** Text block **
The Blackstone Invasion: Is Your Rental Next on the Chopping Block?

America's largest landlord is on a buying spree, and renters are paying the price of unchecked corporate greed.

Hold onto your avocado toast because the notorious Wall Street mega-landlord Blackstone has set its sights on the Golden State's housing market. And they're not here to make friends or keep rents affordable. They're here to make cold, hard cash on the backs of hardworking Californians, one outrageously priced rental unit at a time.

Blackstone, led by billionaire CEO Stephen Schwarzman (who raked in a cool $1.2 billion in 2023 alone), has been on a recent buying spree, snapping up a staggering 8,300 apartments across California with its recent $10 billion acquisition of AIR Communities.

That's right, $10 billion.

I guess when you're the world's largest private equity firm with $975 billion in assets under management, dropping a few billion on some California real estate is just another day at the office.

Blackstone already owns a whopping 28,000 single-family rental homes nationwide. And with its pending $3.5 billion purchase of Tricon Residential and its 38,000 homes, Blackstone is poised to become the third-largest owner of single-family rentals in the U.S., behind only American Homes 4 Rent and Invitation Homes. It's like a real-life game of Monopoly, except instead of little plastic houses, they're buying up actual homes where real people live.

** To be done **
According to the text on Blackstone's rental purchases, how many California apartments did the firm acquire through its purchase of AIR Communities?

** Data records **
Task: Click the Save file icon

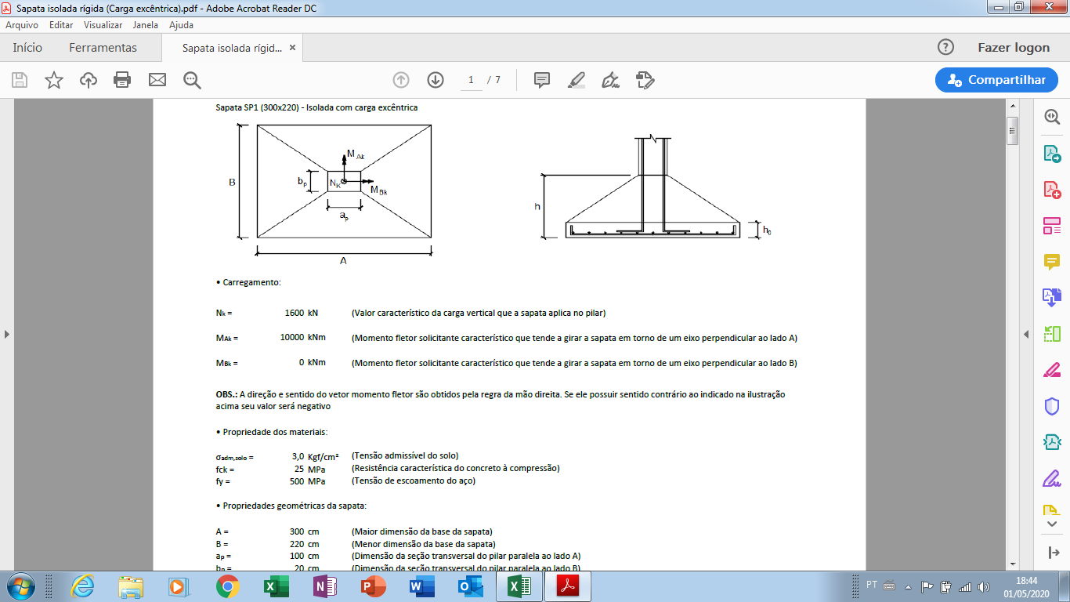Action: [x=20, y=80]
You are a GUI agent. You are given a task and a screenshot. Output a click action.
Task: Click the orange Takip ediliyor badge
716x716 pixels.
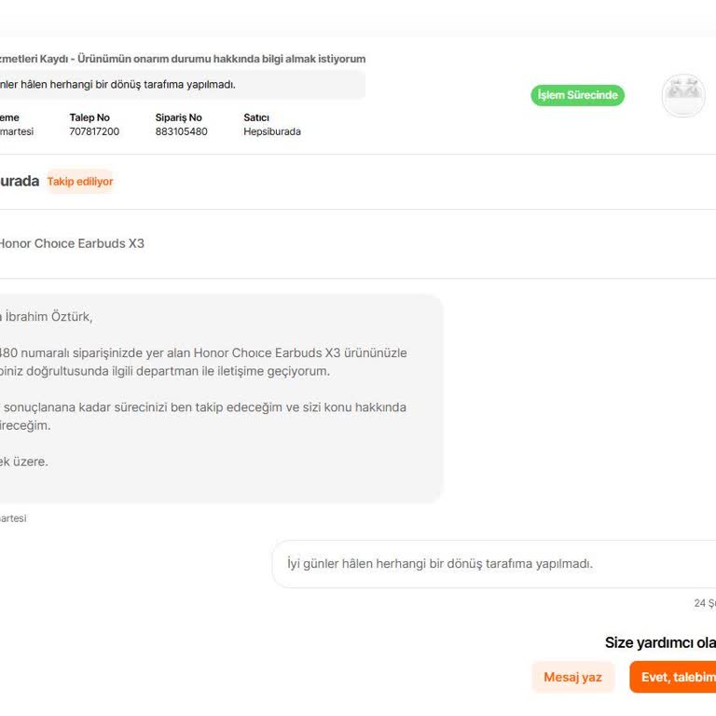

** Right answer **
8,300 apartments.